Menschen mit Sichelzellanämie können somit in Malaria-Gebieten länger leben und sich fortpflanzen als Menschen ohne diese Erbkrankheit. Deswegen sind mittlerweile in manchen Malaria-Gebieten rund 40 Prozent der Bevölkerung von Sichelzellanämie betroffen, während im Rest der Welt die Erbkrankheit kaum vorkommt.

Würmer auf Rezept

Auch wenn Parasiten ekelerregend sind und Krankheiten mit sich bringen: Manchmal sind sie auch Heilmittel.

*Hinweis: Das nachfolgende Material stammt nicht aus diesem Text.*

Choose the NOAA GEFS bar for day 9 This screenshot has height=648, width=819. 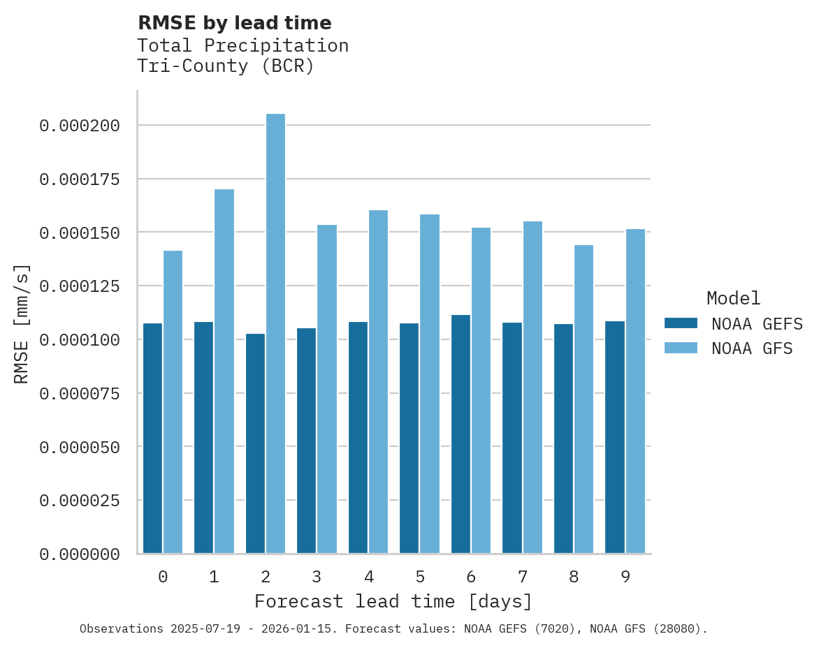615,437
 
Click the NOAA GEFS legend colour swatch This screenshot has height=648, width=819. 681,323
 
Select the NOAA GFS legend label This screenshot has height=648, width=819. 752,348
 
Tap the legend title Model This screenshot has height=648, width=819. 733,299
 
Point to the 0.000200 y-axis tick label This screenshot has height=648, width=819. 80,126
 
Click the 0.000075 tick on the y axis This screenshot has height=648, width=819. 80,394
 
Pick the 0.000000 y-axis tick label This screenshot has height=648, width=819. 80,554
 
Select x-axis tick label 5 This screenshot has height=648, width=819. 420,577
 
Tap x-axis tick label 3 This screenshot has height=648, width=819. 317,577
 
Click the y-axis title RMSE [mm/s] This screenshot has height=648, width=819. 22,323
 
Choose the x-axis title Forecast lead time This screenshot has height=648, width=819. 393,602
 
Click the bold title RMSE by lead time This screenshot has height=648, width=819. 234,23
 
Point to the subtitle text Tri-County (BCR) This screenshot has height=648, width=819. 225,66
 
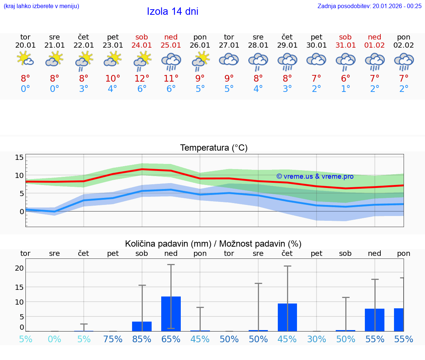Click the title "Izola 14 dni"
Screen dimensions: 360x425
tap(173, 11)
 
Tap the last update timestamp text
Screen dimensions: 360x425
tap(369, 6)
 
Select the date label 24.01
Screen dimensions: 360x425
tap(142, 45)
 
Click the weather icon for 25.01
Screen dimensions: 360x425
tap(171, 61)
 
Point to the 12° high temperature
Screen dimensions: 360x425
tap(142, 79)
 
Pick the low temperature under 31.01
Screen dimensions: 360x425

Bei Colitis ulcerosa oder Morbus Crohn, zwei chronischen Darmentzündungen, soll der Schweinepeitschenwurm (Trichuris suis) Linderung bringen.

Dazu trinkt der Patient alle paar Wochen eine Flüssigkeit, in der Eier des Parasiten enthalten sind. Im Darm schlüpfen aus den Eiern Larven, die dann die Entzündungsreaktionen im Darm unterdrücken. Erste wissenschaftliche Studien konnten zeigen, dass es einem Großteil der Patienten nach der Therapie besserging.

Gewiss kostet diese Therapie Überwindung, aber es braucht niemand Angst zu haben, dass zentimeterlange Würmer durch seine Eingeweide wandern: Der Mensch ist für den Schweinepeitschenwurm kein natürlicher Wirt; deswegen kann der Wurm sich im Menschen nicht vermehren und stirbt bald ab.

Zeichnung eines Schweinebandwurms und Detail-Abbildung seines Kopfs.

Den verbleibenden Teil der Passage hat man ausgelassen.